## Exercise
Copy word for word the part of the passage below on waning American power that opens with the words containing "Military Misadventure: Present" and closes with "slaughtered in Sicily.".

## Excerpted text
::::
The oil shock that follows hits the country like a hurricane, sending prices
to startling heights, making travel a staggeringly expensive proposition,
putting real wages (which had long been declining) into freefall, and
rendering non-competitive whatever American exports remained. With
thermostats dropping, gas prices climbing through the roof, and dollars
flowing overseas in return for costly oil, the American economy is paralyzed
. With long-fraying alliances at an end and fiscal pressures mounting, US
military forces finally begin a staged withdrawal from their overseas bases.
Within a few years, the US is functionally bankrupt and the clock is ticking
toward midnight on the American Century.
Military Misadventure: Present Situation
Counterintuitively, as their power wanes, empires often plunge into ill-
advised military misadventures. This phenomenon is known among historians
of empire as “micro-militarism” and seems to involve psychologically
compensatory efforts to salve the sting of retreat or defeat by occupying
new territories, however briefly and catastrophically. These operations,
irrational even from an imperial point of view, often yield hemorrhaging
expenditures or humiliating defeats that only accelerate the loss of power.
Embattled empires through the ages suffer an arrogance that drives them to
plunge ever deeper into military misadventures until defeat becomes debacle.
In 413 BCE, a weakened Athens sent 200 ships to be slaughtered in Sicily.
::::
## Information provided

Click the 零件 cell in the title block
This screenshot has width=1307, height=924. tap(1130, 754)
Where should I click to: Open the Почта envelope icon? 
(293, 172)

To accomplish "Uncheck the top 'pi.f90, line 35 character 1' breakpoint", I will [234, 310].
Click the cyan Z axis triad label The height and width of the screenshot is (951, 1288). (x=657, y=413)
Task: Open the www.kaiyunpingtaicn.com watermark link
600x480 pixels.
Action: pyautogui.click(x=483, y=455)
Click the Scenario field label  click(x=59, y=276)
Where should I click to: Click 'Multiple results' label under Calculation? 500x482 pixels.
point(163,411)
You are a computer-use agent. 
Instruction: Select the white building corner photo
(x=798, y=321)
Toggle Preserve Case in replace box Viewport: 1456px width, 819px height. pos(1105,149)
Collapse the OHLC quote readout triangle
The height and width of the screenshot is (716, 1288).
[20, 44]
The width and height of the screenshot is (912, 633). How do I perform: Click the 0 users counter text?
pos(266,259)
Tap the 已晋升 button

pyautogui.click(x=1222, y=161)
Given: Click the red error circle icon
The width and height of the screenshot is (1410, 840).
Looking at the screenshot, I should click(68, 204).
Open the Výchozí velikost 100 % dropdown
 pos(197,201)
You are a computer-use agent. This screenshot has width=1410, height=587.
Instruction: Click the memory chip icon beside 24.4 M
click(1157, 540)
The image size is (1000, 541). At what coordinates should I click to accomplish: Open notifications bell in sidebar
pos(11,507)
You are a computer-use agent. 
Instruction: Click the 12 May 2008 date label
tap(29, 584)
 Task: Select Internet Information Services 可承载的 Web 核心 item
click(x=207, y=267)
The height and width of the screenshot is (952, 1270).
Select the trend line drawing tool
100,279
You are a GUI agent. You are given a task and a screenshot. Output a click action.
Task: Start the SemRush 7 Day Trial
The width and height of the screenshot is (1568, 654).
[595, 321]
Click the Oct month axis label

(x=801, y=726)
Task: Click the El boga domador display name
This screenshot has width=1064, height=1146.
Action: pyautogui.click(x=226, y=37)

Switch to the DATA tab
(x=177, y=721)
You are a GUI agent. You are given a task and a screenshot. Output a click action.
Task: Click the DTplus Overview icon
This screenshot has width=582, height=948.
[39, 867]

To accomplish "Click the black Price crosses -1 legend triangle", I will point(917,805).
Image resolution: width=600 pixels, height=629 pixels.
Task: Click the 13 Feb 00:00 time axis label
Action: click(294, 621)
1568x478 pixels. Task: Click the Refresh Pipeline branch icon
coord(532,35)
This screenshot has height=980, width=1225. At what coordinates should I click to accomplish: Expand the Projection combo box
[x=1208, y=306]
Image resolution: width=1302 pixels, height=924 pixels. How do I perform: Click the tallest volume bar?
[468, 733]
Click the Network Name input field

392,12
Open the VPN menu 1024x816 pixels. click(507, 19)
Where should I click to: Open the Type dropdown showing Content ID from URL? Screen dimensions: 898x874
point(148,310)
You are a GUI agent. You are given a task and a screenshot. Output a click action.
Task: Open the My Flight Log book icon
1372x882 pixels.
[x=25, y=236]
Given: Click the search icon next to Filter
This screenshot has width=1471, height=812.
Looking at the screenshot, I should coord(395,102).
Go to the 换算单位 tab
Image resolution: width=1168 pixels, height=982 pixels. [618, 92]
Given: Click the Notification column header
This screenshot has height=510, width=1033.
::::
## Response
Military Misadventure: Present Situation
Counterintuitively, as their power wanes, empires often plunge into ill-
advised military misadventures. This phenomenon is known among historians
of empire as “micro-militarism” and seems to involve psychologically
compensatory efforts to salve the sting of retreat or defeat by occupying
new territories, however briefly and catastrophically. These operations,
irrational even from an imperial point of view, often yield hemorrhaging
expenditures or humiliating defeats that only accelerate the loss of power.
Embattled empires through the ages suffer an arrogance that drives them to
plunge ever deeper into military misadventures until defeat becomes debacle.
In 413 BCE, a weakened Athens sent 200 ships to be slaughtered in Sicily.